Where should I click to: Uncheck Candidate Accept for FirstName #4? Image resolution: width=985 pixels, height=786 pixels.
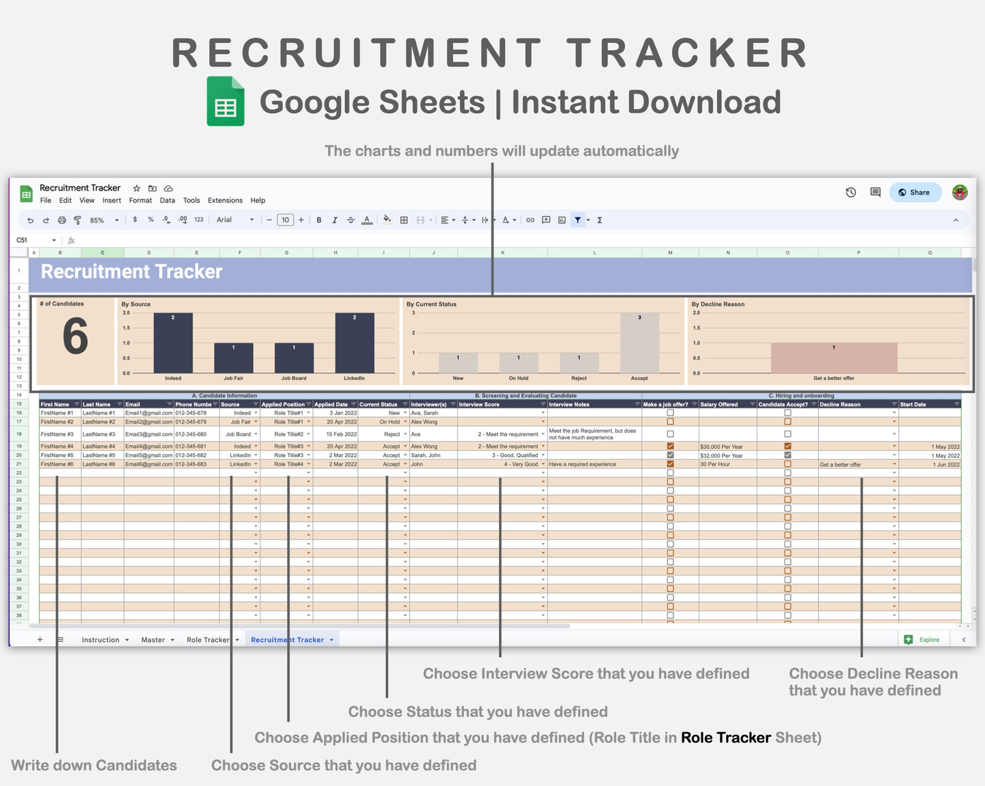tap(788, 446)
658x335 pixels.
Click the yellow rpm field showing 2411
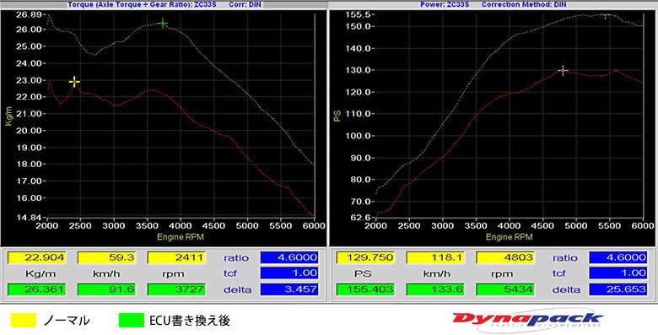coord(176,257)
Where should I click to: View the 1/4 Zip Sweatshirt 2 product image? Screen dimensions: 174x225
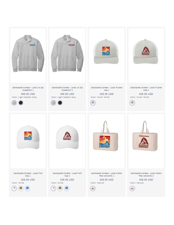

...

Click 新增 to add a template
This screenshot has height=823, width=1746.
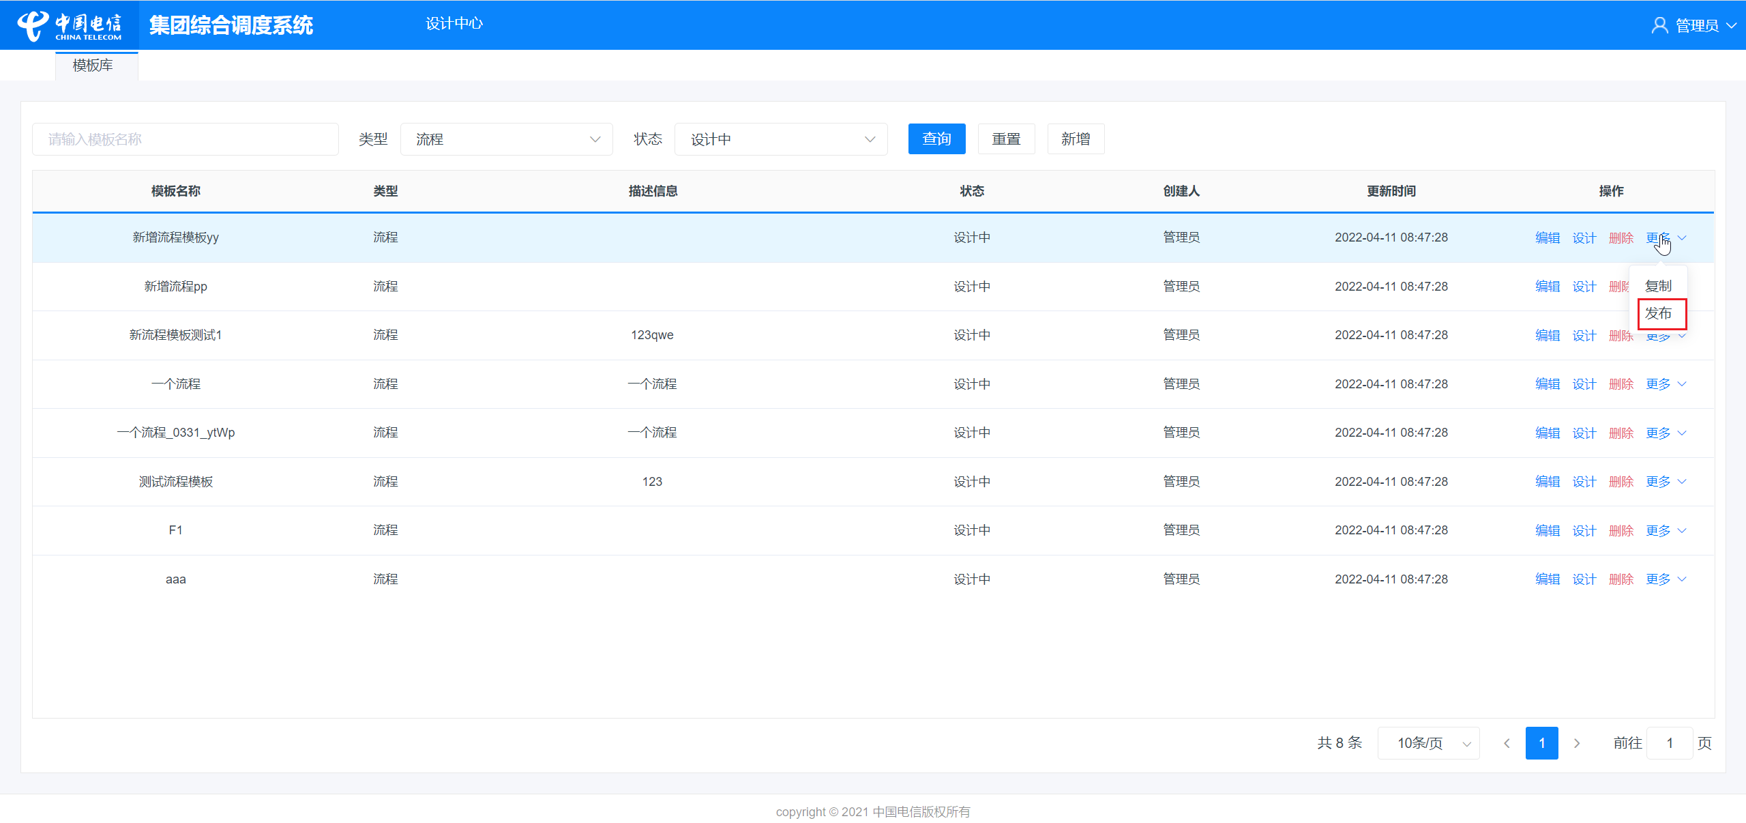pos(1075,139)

_Problem requirements:_
Can you reproduce the records word for word, beginning at the line that contains "Where should I click to: Uncheck" and stopping after the line that contains "coord(176,257)"? Omit the pictures from your answer.

_Output:_
Where should I click to: Uncheck Candidate Accept for FirstName #4? Image resolution: width=985 pixels, height=786 pixels.
tap(788, 446)
658x335 pixels.
Click the yellow rpm field showing 2411
coord(176,257)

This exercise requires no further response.